Reproduce exactly the line with "Task: Tap the 500 ACS badge on the image" and every line that follows it below, up to and including the last one. Do not include pictures or anything else.
== Segment start ==
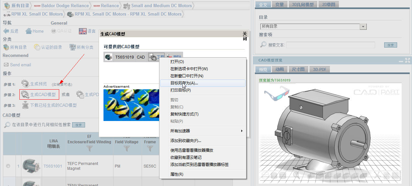This screenshot has width=412, height=186.
Task: Click the 生成预览 generate preview icon
Action: [25, 84]
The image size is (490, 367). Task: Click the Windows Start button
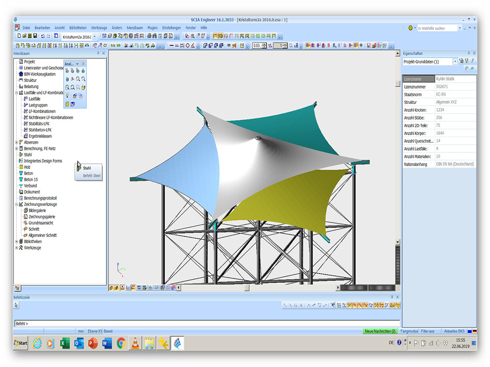[x=21, y=343]
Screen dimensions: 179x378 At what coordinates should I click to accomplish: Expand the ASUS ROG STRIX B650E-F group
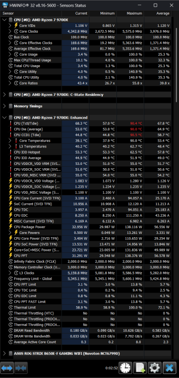4,353
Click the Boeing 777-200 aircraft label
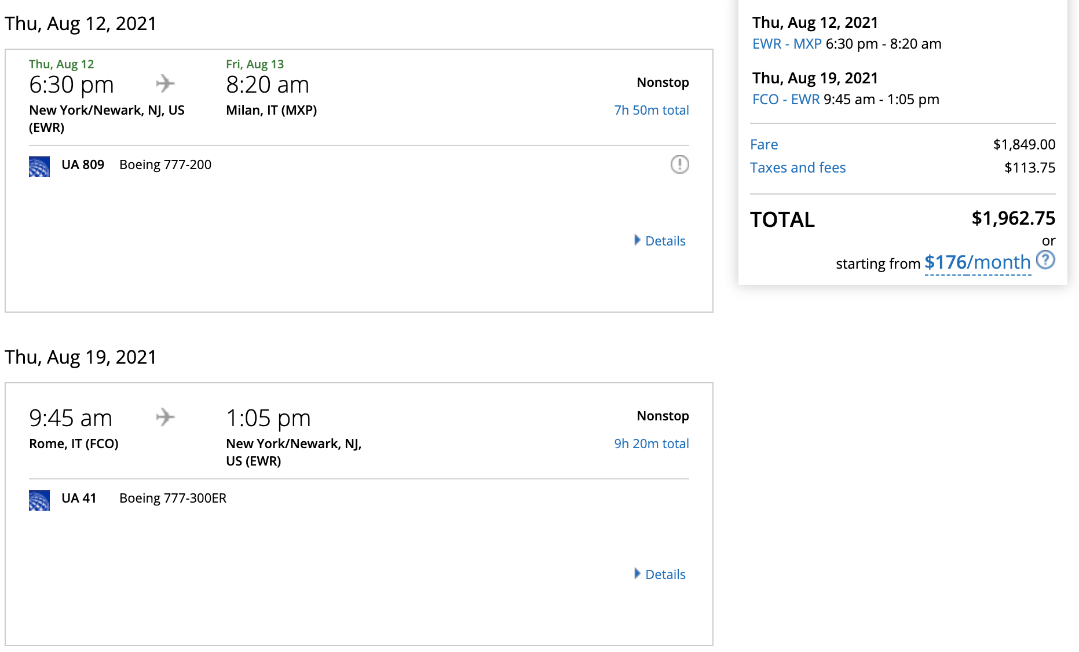1079x652 pixels. click(165, 165)
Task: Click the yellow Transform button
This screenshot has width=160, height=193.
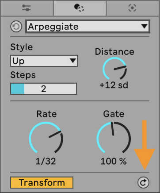Action: [42, 183]
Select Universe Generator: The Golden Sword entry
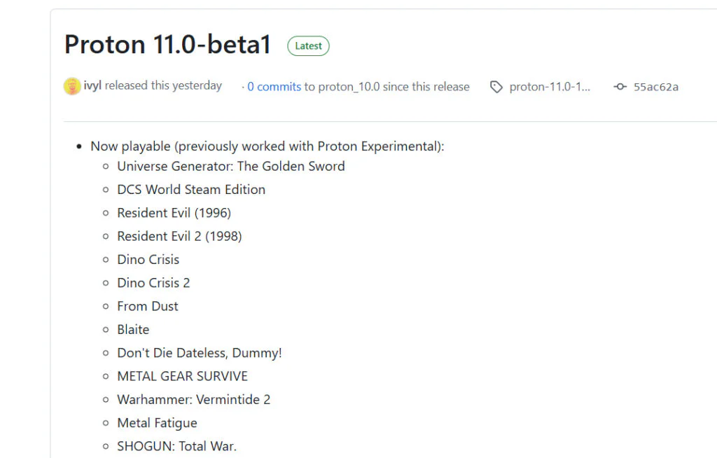The height and width of the screenshot is (458, 717). (x=231, y=166)
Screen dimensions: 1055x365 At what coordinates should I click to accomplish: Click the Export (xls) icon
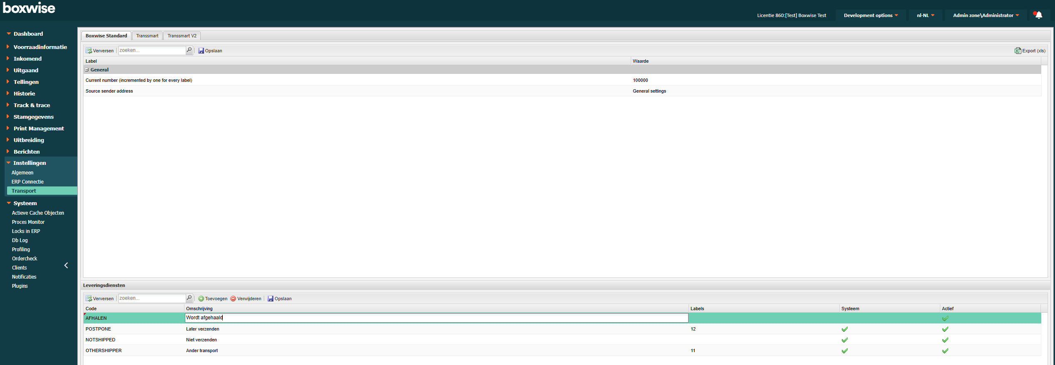click(x=1018, y=51)
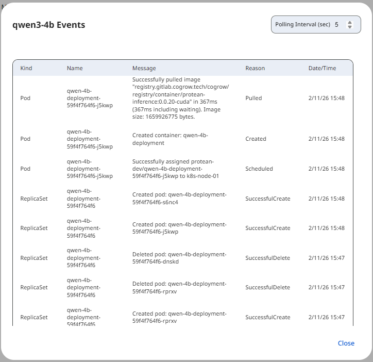Click the 'Polling Interval (sec)' label

pos(303,24)
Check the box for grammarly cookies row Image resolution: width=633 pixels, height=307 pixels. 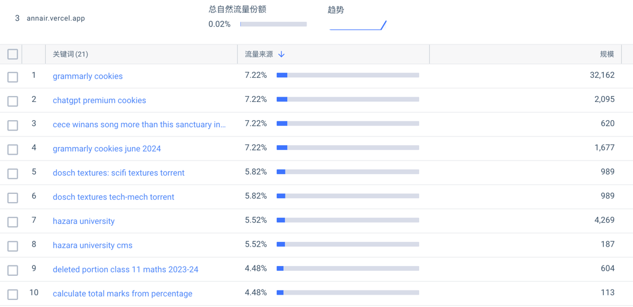click(13, 77)
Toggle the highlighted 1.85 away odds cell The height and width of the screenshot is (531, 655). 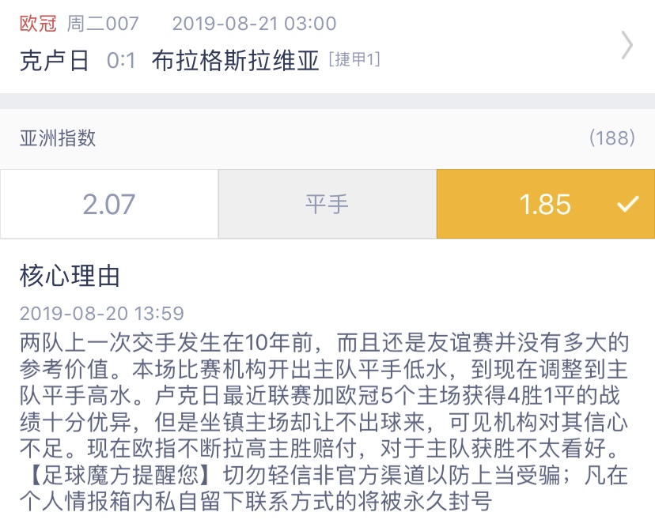coord(544,205)
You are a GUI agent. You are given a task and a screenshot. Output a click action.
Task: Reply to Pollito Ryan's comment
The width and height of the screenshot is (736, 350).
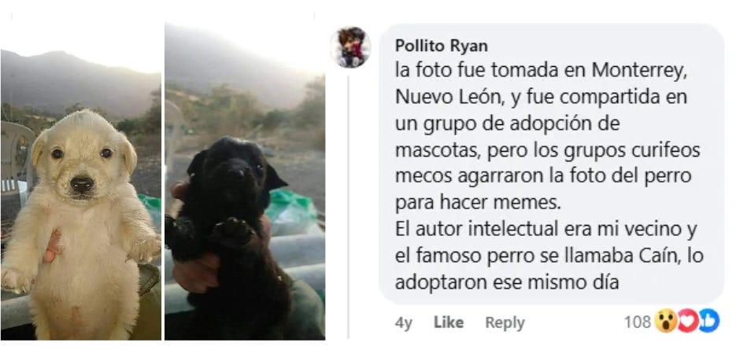point(505,322)
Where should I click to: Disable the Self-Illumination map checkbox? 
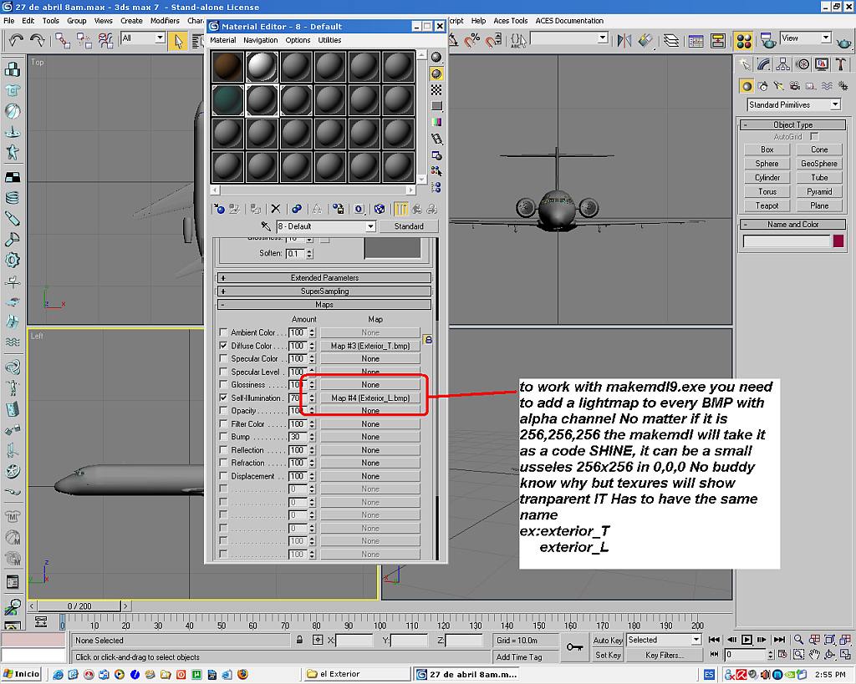pyautogui.click(x=223, y=398)
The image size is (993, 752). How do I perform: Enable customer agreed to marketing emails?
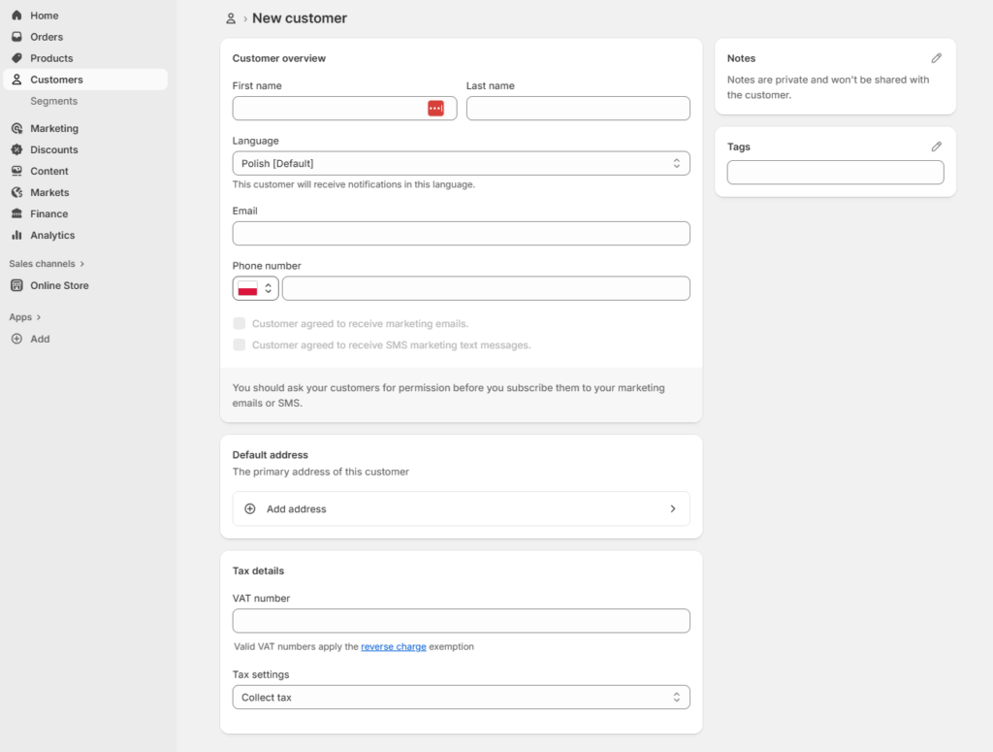[x=240, y=323]
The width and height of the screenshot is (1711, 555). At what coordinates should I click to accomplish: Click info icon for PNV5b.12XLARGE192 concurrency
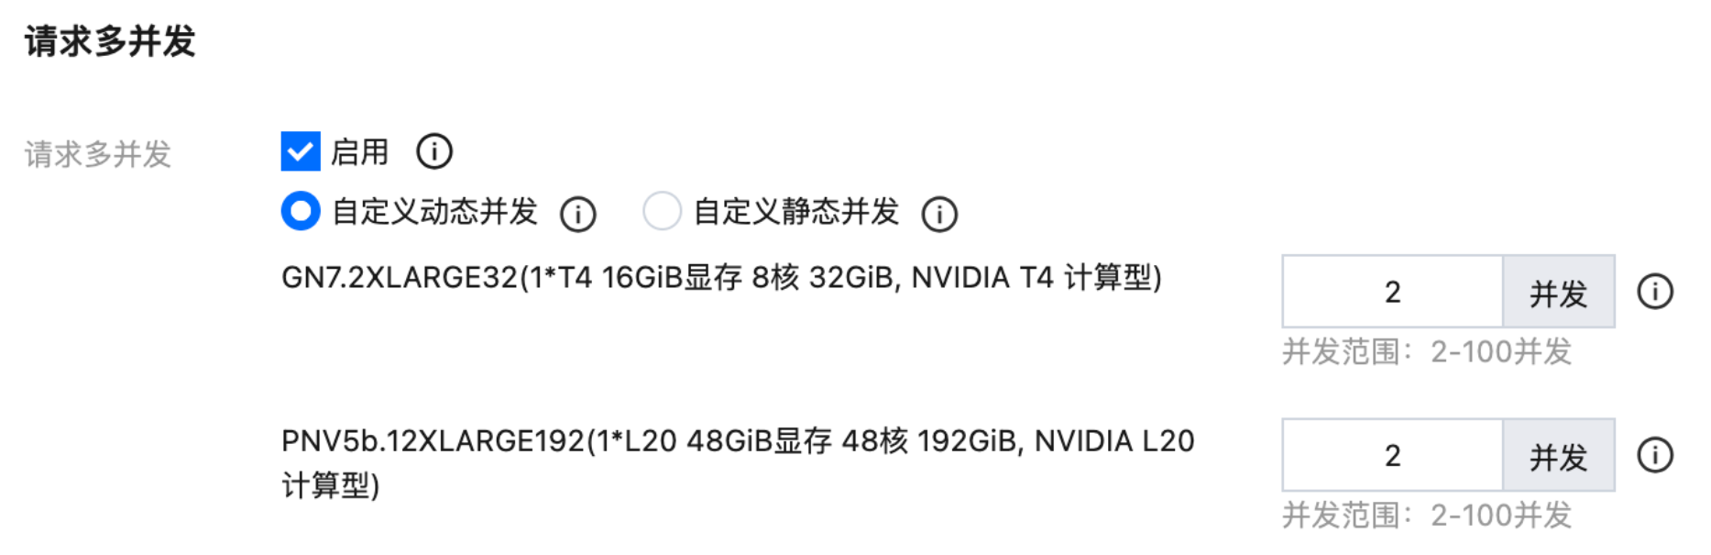point(1655,455)
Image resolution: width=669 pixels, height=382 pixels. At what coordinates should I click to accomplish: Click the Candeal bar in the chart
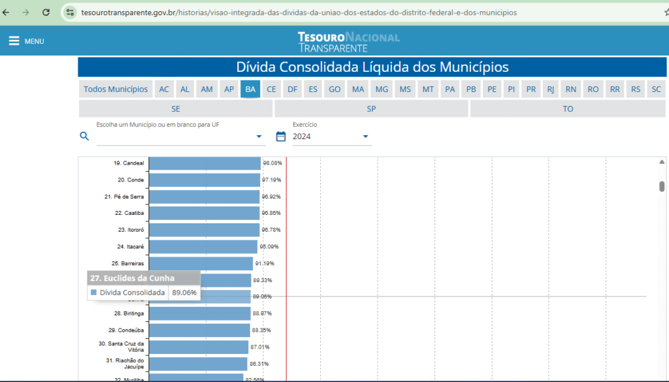204,163
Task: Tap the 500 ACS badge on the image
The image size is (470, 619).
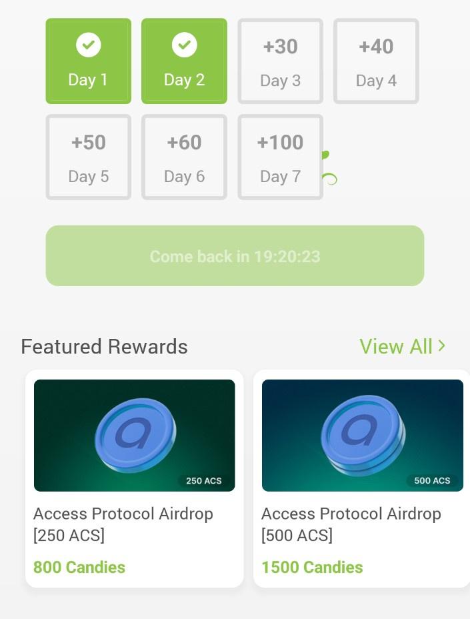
== Segment end ==
Exercise answer:
Task: Tap the 500 ACS badge on the image
The image size is (470, 619).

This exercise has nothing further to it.